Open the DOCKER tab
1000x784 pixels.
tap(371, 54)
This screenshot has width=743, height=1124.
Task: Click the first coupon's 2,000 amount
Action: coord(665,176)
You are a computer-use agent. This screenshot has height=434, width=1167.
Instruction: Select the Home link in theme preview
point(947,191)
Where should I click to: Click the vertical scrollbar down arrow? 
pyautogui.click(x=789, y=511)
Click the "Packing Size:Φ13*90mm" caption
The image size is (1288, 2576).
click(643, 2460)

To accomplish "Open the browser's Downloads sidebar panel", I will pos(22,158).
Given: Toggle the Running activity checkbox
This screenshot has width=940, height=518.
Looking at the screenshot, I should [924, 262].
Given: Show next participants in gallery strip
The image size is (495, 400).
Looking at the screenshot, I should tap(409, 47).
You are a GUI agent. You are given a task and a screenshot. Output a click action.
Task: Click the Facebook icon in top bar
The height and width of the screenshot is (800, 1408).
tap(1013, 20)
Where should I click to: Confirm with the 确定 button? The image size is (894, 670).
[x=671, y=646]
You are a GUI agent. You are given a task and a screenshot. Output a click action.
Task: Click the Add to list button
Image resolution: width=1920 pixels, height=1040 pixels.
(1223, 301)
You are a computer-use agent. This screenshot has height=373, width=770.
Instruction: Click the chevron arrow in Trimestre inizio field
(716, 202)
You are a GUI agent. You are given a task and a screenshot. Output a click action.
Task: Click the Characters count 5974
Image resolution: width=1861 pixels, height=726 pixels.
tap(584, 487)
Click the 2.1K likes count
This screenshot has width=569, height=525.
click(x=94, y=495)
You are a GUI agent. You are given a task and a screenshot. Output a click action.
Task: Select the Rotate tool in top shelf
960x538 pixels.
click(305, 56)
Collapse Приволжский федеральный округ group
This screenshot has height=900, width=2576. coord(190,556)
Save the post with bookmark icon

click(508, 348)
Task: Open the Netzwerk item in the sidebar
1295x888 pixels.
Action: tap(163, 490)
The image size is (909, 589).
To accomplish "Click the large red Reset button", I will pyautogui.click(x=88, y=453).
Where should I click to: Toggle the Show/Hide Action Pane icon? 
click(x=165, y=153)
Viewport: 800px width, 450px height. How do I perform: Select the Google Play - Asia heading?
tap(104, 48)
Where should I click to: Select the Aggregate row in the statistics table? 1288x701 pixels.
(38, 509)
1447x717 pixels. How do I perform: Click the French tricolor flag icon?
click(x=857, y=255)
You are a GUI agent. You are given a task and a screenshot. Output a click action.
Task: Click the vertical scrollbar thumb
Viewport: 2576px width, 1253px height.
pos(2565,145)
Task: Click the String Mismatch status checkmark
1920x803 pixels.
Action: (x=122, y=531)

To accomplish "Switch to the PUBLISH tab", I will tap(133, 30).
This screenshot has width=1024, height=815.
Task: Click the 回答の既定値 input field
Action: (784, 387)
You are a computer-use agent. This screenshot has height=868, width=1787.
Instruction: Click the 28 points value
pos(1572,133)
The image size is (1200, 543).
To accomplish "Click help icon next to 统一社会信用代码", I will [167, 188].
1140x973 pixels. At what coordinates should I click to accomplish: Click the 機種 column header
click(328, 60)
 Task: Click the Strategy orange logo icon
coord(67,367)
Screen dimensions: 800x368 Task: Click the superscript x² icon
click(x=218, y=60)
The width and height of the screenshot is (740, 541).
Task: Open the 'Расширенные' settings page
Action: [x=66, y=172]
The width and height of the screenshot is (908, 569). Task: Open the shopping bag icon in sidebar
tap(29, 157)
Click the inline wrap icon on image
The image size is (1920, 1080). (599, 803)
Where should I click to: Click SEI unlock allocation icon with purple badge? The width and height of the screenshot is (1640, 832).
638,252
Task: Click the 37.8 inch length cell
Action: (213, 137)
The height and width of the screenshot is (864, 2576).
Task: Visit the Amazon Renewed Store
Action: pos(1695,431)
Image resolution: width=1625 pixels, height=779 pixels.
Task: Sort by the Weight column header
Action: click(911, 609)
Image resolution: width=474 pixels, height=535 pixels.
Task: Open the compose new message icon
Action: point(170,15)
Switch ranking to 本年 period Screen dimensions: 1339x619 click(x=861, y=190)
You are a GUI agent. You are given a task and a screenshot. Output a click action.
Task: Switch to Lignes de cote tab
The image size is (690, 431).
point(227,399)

-----

» Assignment
Write all of the data above again, exactly as given.

» Exercise answer
Open the DOCKER tab
1000x784 pixels.
tap(371, 54)
This screenshot has width=743, height=1124.
Task: Click the first coupon's 2,000 amount
Action: coord(665,176)
You are a computer-use agent. This screenshot has height=434, width=1167.
Instruction: Select the Home link in theme preview
point(947,191)
Where should I click to: Click the vertical scrollbar down arrow? 
pyautogui.click(x=789, y=511)
Click the "Packing Size:Φ13*90mm" caption
The image size is (1288, 2576).
click(643, 2460)

To accomplish "Open the browser's Downloads sidebar panel", I will pos(22,158).
Given: Toggle the Running activity checkbox
This screenshot has width=940, height=518.
Looking at the screenshot, I should [924, 262].
Given: Show next participants in gallery strip
The image size is (495, 400).
Looking at the screenshot, I should tap(409, 47).
You are a GUI agent. You are given a task and a screenshot. Output a click action.
Task: Click the Facebook icon in top bar
The height and width of the screenshot is (800, 1408).
tap(1013, 20)
Where should I click to: Confirm with the 确定 button? The image size is (894, 670).
[x=671, y=646]
You are a GUI agent. You are given a task and a screenshot. Output a click action.
Task: Click the Add to list button
Image resolution: width=1920 pixels, height=1040 pixels.
(1223, 301)
You are a computer-use agent. This screenshot has height=373, width=770.
Instruction: Click the chevron arrow in Trimestre inizio field
(716, 202)
You are a GUI agent. You are given a task and a screenshot. Output a click action.
Task: Click the Characters count 5974
Image resolution: width=1861 pixels, height=726 pixels.
tap(584, 487)
Click the 2.1K likes count
This screenshot has width=569, height=525.
click(x=94, y=495)
You are a GUI agent. You are given a task and a screenshot. Output a click action.
Task: Select the Rotate tool in top shelf
960x538 pixels.
click(305, 56)
Collapse Приволжский федеральный округ group
This screenshot has height=900, width=2576. coord(190,556)
Save the post with bookmark icon

click(508, 348)
Task: Open the Netzwerk item in the sidebar
1295x888 pixels.
Action: tap(163, 490)
The image size is (909, 589).
To accomplish "Click the large red Reset button", I will pyautogui.click(x=88, y=453).
Where should I click to: Toggle the Show/Hide Action Pane icon? 
click(x=165, y=153)
Viewport: 800px width, 450px height. How do I perform: Select the Google Play - Asia heading?
tap(104, 48)
Where should I click to: Select the Aggregate row in the statistics table? 1288x701 pixels.
(38, 509)
1447x717 pixels. How do I perform: Click the French tricolor flag icon?
click(x=857, y=255)
You are a GUI agent. You are given a task and a screenshot. Output a click action.
Task: Click the vertical scrollbar thumb
Viewport: 2576px width, 1253px height.
pos(2565,145)
Task: Click the String Mismatch status checkmark
1920x803 pixels.
Action: (x=122, y=531)

To accomplish "Switch to the PUBLISH tab", I will tap(133, 30).
This screenshot has width=1024, height=815.
Task: Click the 回答の既定値 input field
Action: (784, 387)
You are a computer-use agent. This screenshot has height=868, width=1787.
Instruction: Click the 28 points value
pos(1572,133)
The image size is (1200, 543).
To accomplish "Click help icon next to 统一社会信用代码", I will [167, 188].
1140x973 pixels. At what coordinates should I click to accomplish: Click the 機種 column header
click(328, 60)
 Task: Click the Strategy orange logo icon
coord(67,367)
Screen dimensions: 800x368 Task: Click the superscript x² icon
click(x=218, y=60)
The width and height of the screenshot is (740, 541).
Task: Open the 'Расширенные' settings page
Action: [x=66, y=172]
The width and height of the screenshot is (908, 569). Task: Open the shopping bag icon in sidebar
tap(29, 157)
Click the inline wrap icon on image
The image size is (1920, 1080). (599, 803)
Where should I click to: Click SEI unlock allocation icon with purple badge? The width and height of the screenshot is (1640, 832).
638,252
Task: Click the 37.8 inch length cell
Action: (213, 137)
The height and width of the screenshot is (864, 2576).
Task: Visit the Amazon Renewed Store
Action: pos(1695,431)
Image resolution: width=1625 pixels, height=779 pixels.
Task: Sort by the Weight column header
Action: click(911, 609)
Image resolution: width=474 pixels, height=535 pixels.
Task: Open the compose new message icon
Action: point(170,15)
Switch ranking to 本年 period Screen dimensions: 1339x619 click(x=861, y=190)
You are a GUI agent. You are given a task and a screenshot. Output a click action.
Task: Switch to Lignes de cote tab
The image size is (690, 431).
point(227,399)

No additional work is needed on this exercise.